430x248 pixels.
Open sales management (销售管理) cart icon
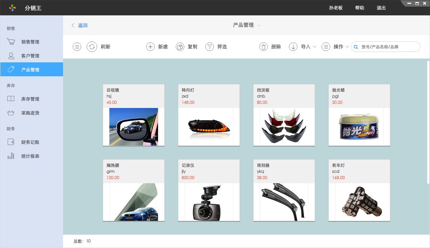(x=11, y=42)
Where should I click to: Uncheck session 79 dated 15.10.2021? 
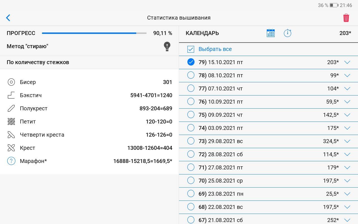click(x=191, y=62)
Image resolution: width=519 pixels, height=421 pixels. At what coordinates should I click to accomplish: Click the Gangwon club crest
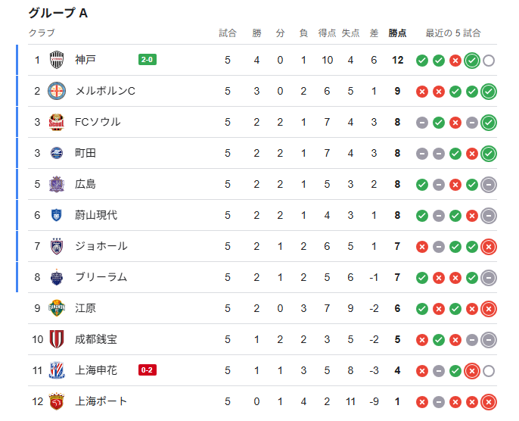tap(57, 308)
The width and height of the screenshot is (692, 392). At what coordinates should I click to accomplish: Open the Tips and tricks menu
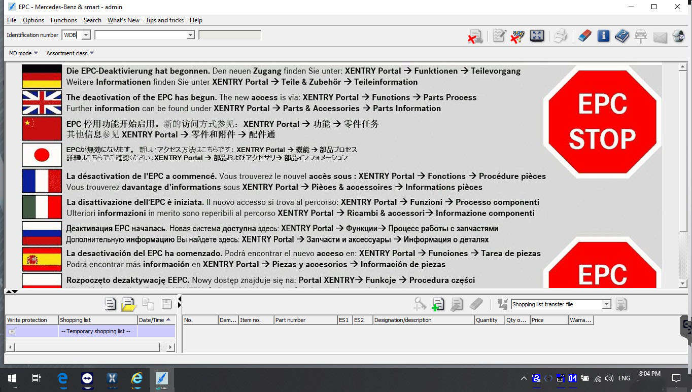coord(164,20)
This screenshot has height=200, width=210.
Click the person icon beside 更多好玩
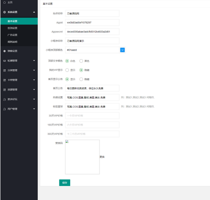point(4,99)
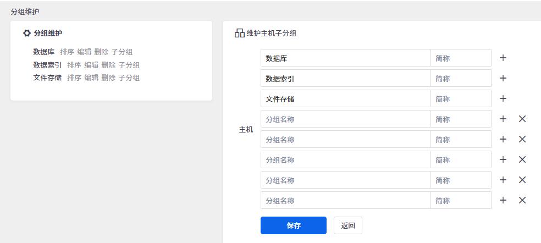
Task: Edit the 数据索引 group
Action: click(x=91, y=65)
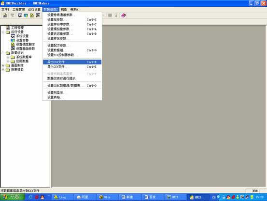Click the alarm settings toolbar icon
Image resolution: width=267 pixels, height=201 pixels.
tap(26, 15)
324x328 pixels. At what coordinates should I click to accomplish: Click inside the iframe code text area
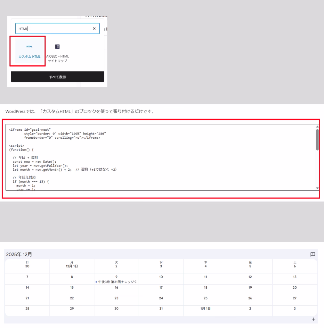[160, 157]
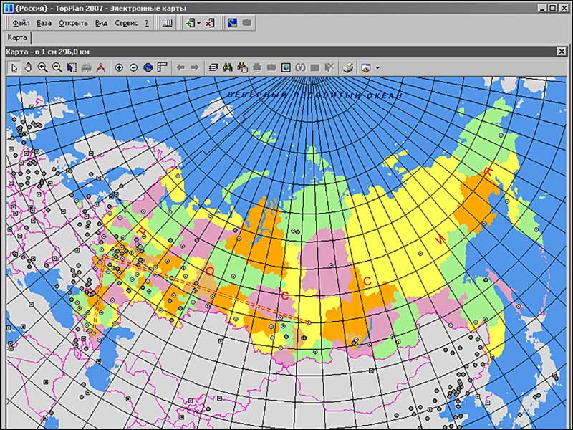Switch to the Карта tab
Screen dimensions: 573x430
point(17,38)
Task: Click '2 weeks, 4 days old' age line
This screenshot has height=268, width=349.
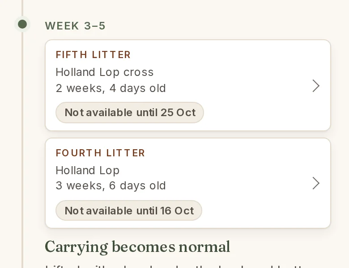Action: 111,88
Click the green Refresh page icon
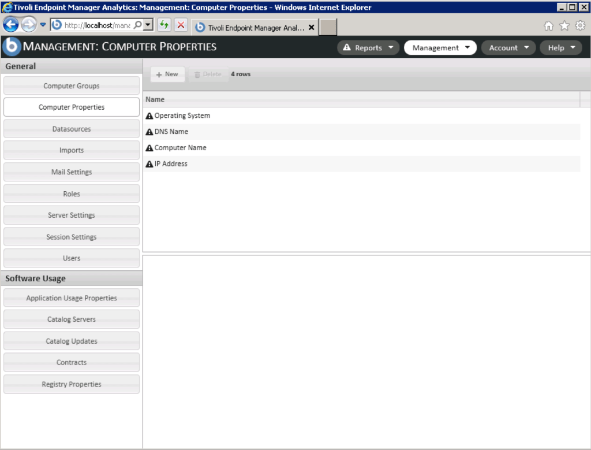 tap(164, 25)
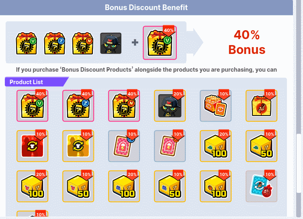Pick the 20% cat character with cap
Screen dimensions: 303x219
click(170, 106)
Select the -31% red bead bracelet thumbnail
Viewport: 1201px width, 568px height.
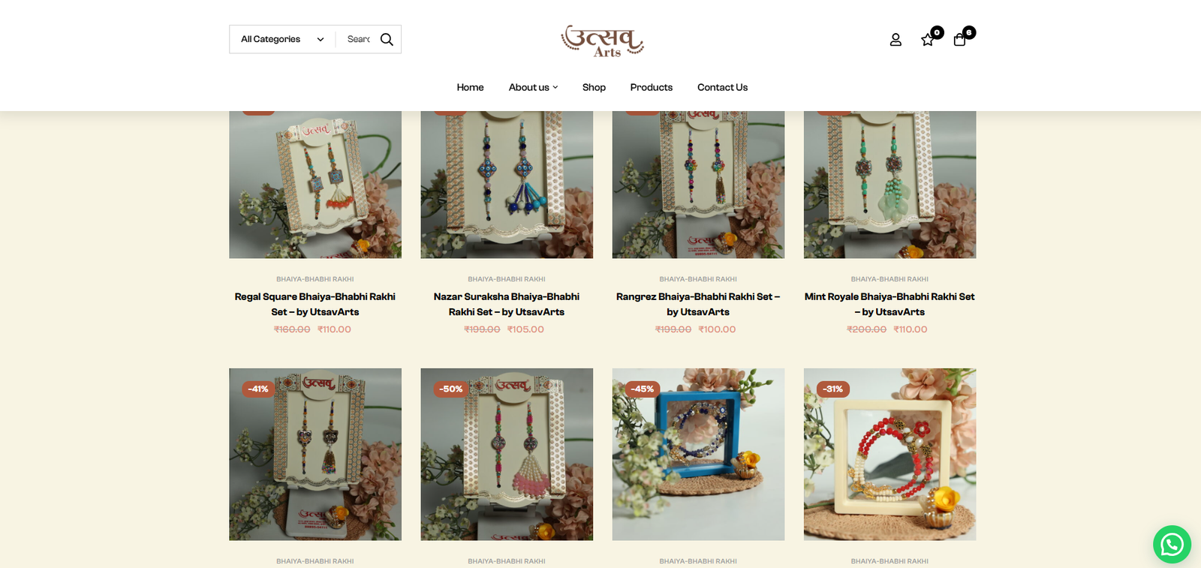pos(889,454)
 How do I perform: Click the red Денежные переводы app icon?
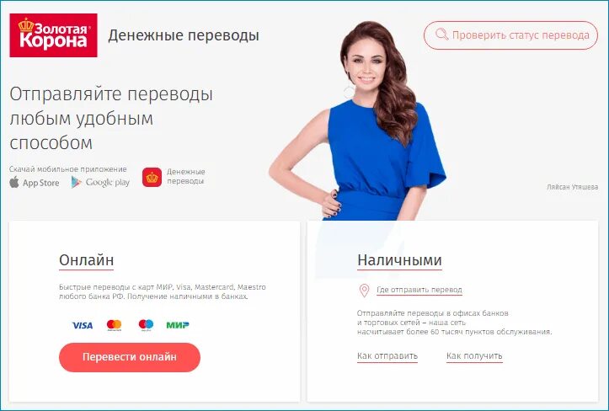[152, 178]
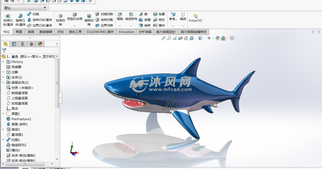This screenshot has width=322, height=169.
Task: Toggle hide/show items eye icon
Action: tap(209, 38)
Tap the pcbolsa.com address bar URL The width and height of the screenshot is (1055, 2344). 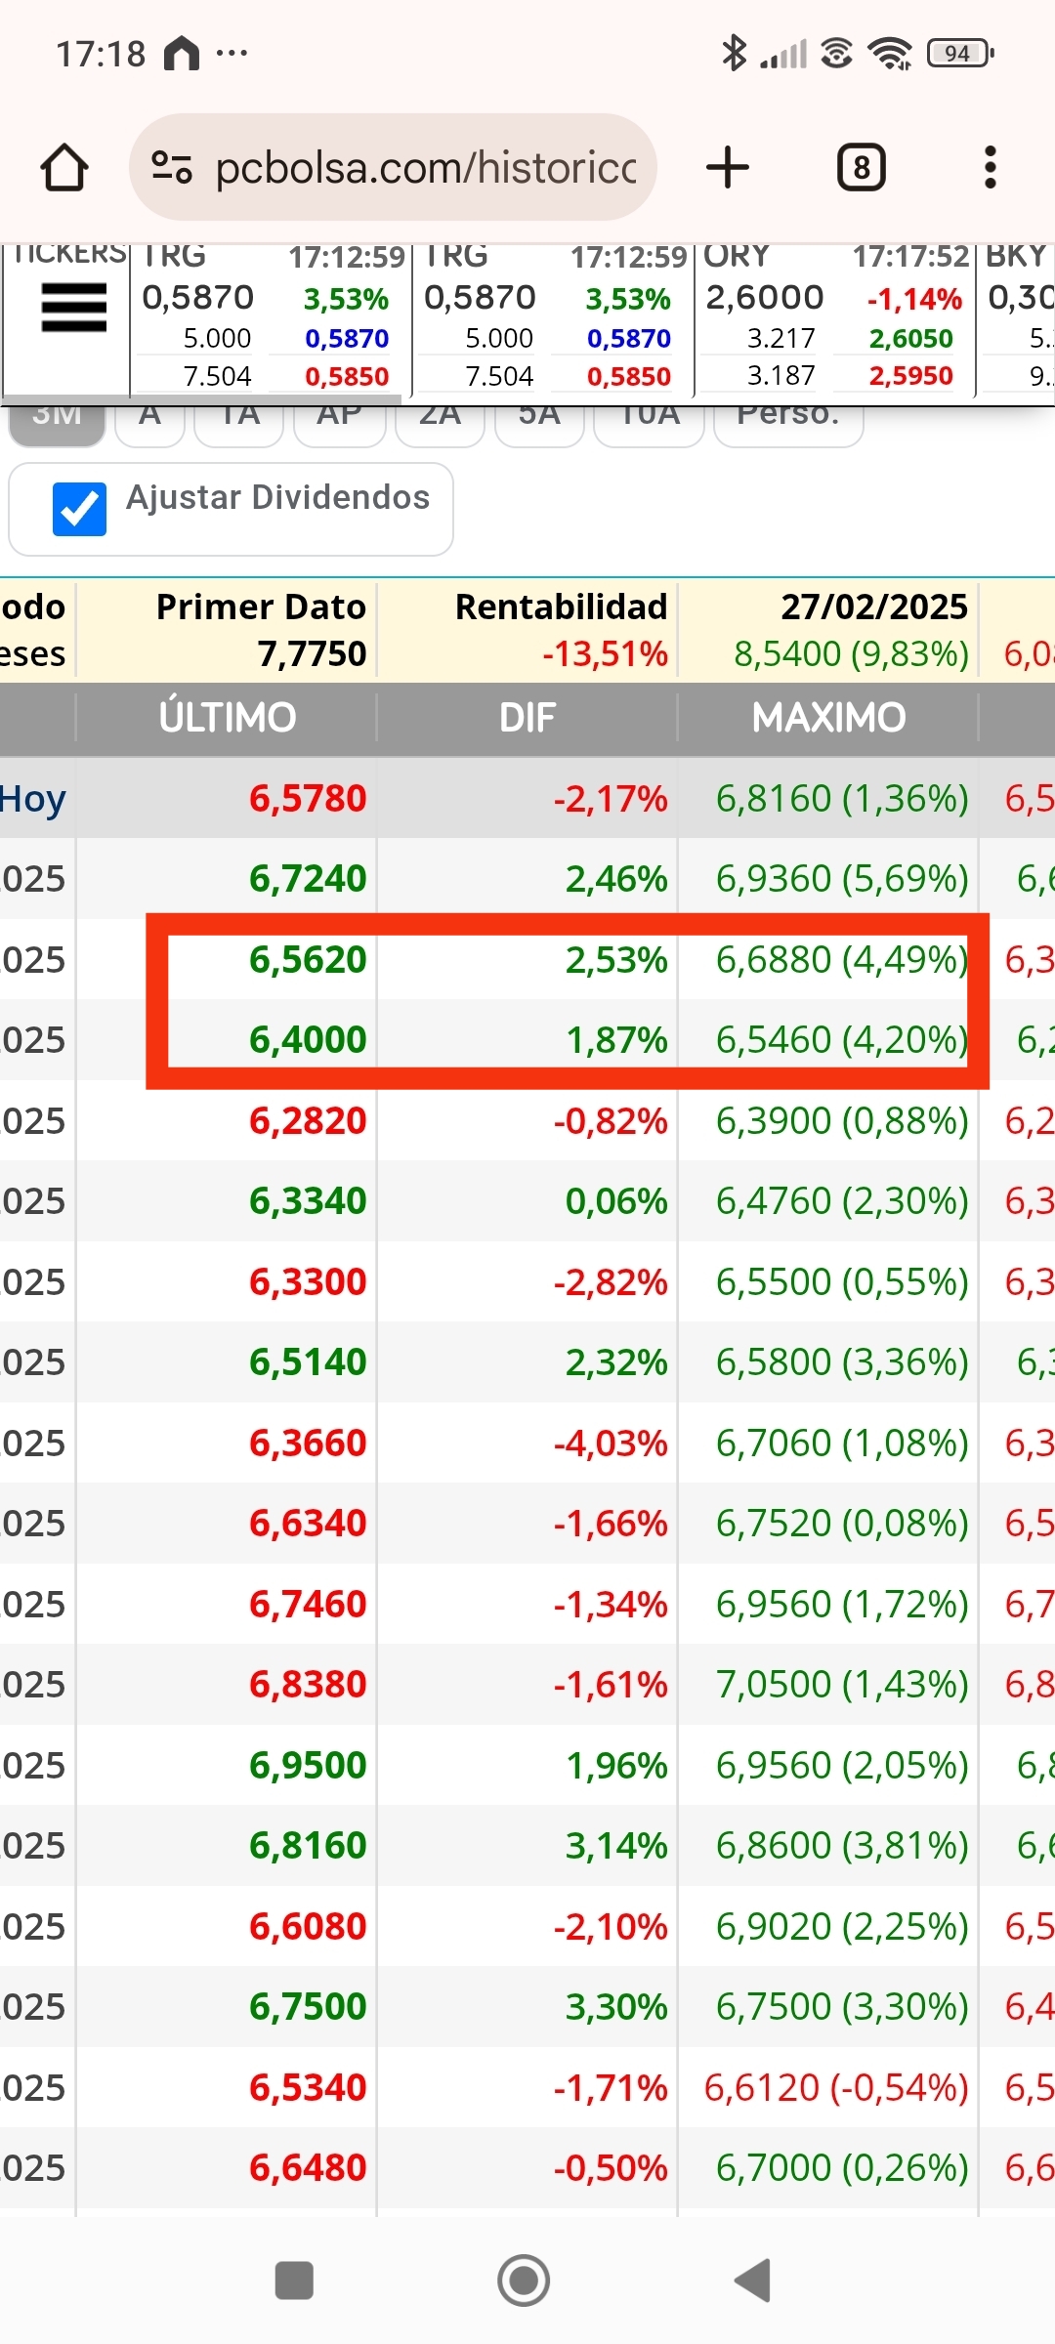coord(426,167)
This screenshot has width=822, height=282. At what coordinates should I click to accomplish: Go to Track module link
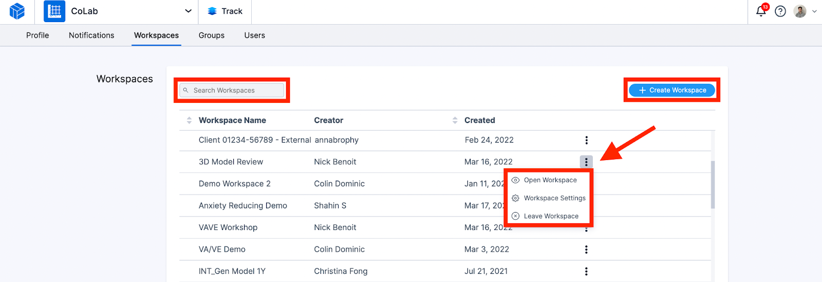click(225, 11)
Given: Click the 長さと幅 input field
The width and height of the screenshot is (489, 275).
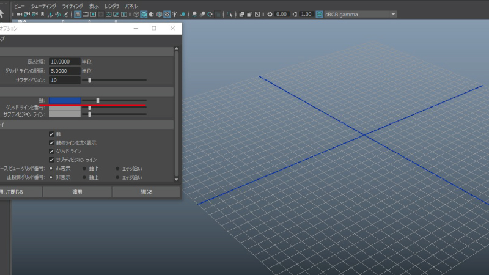Looking at the screenshot, I should point(65,62).
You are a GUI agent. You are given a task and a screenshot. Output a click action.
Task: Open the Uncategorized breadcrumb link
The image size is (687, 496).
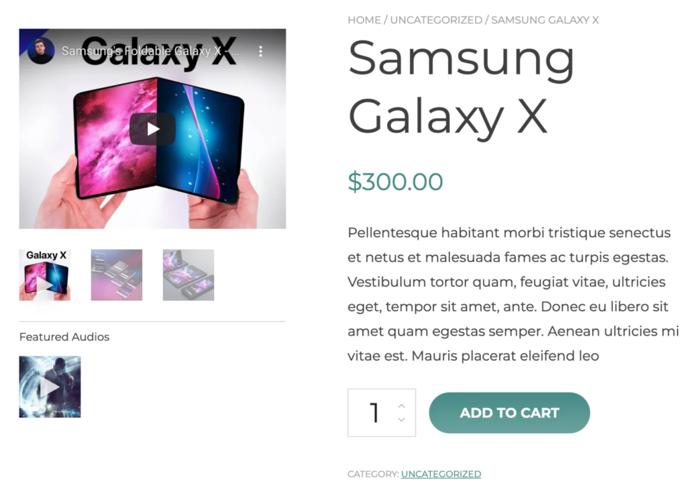pyautogui.click(x=436, y=20)
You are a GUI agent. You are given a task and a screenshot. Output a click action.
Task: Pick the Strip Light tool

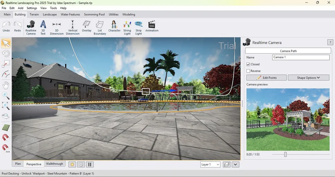(138, 28)
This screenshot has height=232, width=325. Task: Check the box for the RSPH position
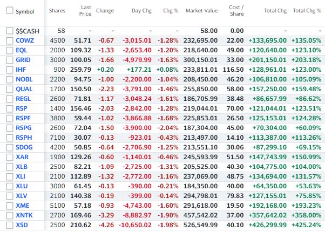9,137

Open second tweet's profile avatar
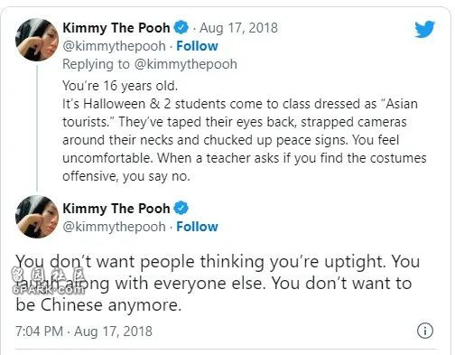pyautogui.click(x=37, y=217)
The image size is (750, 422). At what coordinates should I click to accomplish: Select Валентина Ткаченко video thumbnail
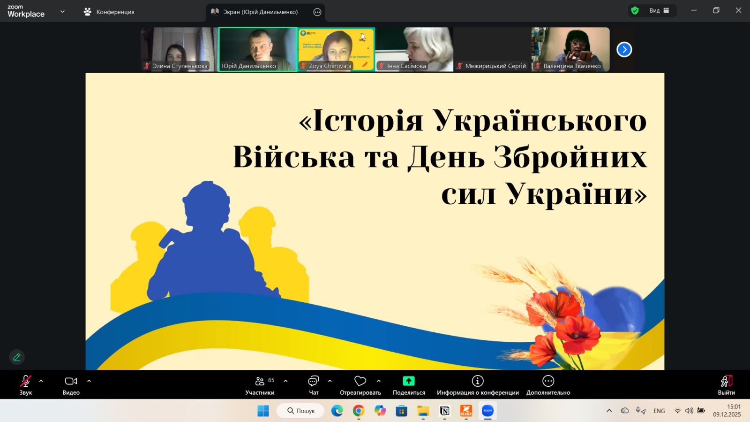tap(570, 49)
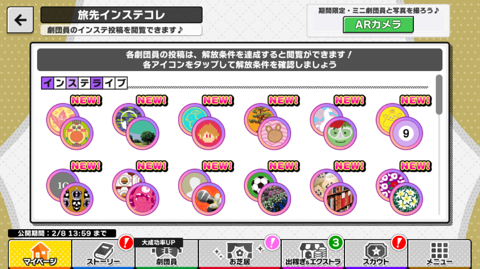Open the マイページ home tab

[x=40, y=254]
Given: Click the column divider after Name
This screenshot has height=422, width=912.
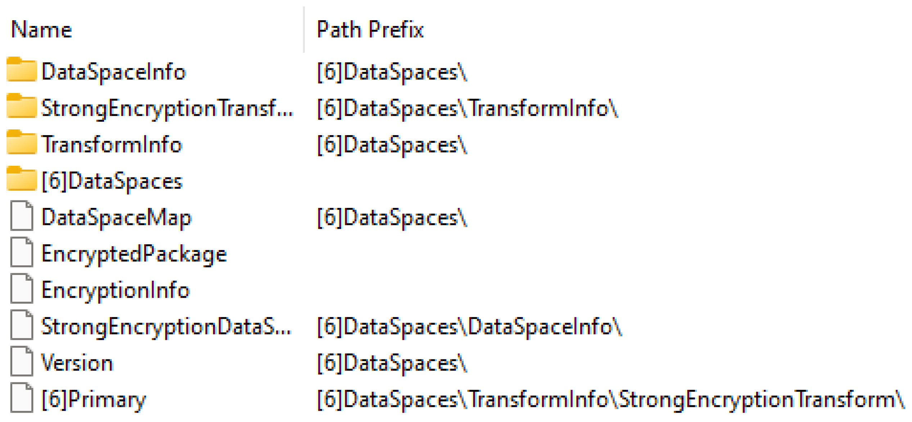Looking at the screenshot, I should coord(304,30).
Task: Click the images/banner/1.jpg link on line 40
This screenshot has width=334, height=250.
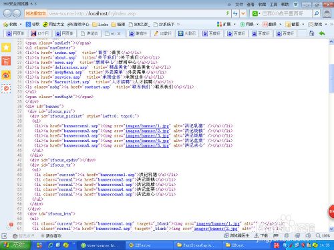Action: [147, 126]
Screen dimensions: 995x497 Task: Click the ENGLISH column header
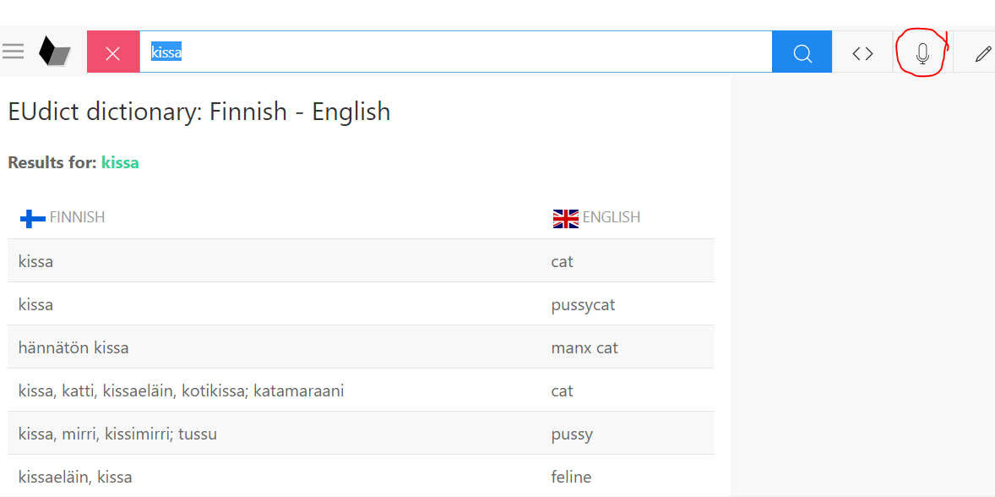click(612, 217)
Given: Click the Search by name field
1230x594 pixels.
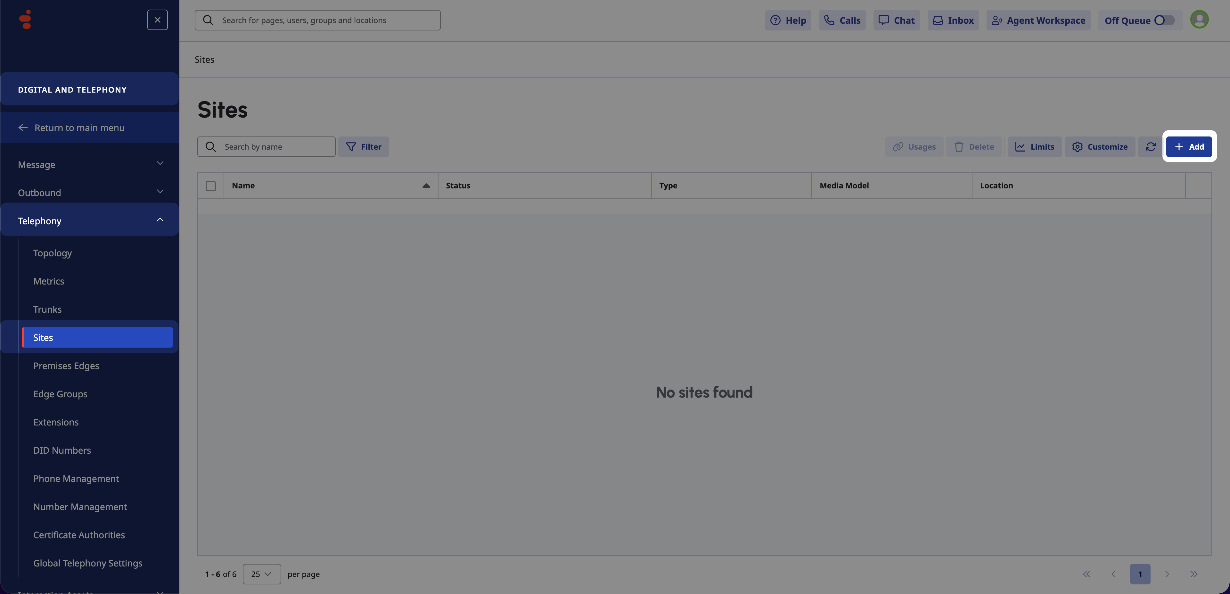Looking at the screenshot, I should [275, 147].
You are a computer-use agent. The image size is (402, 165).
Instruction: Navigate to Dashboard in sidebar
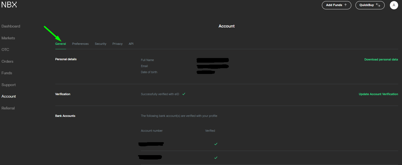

■ Task details ■
Pick out and copy each line of the records above that contains the string "link". Letter case must match.

■ Result ■
This screenshot has width=822, height=282. At what coordinates should I click to accomplish: Go to Track module link
Task: Open the Uncategorized breadcrumb link
Task: Click the images/banner/1.jpg link on line 40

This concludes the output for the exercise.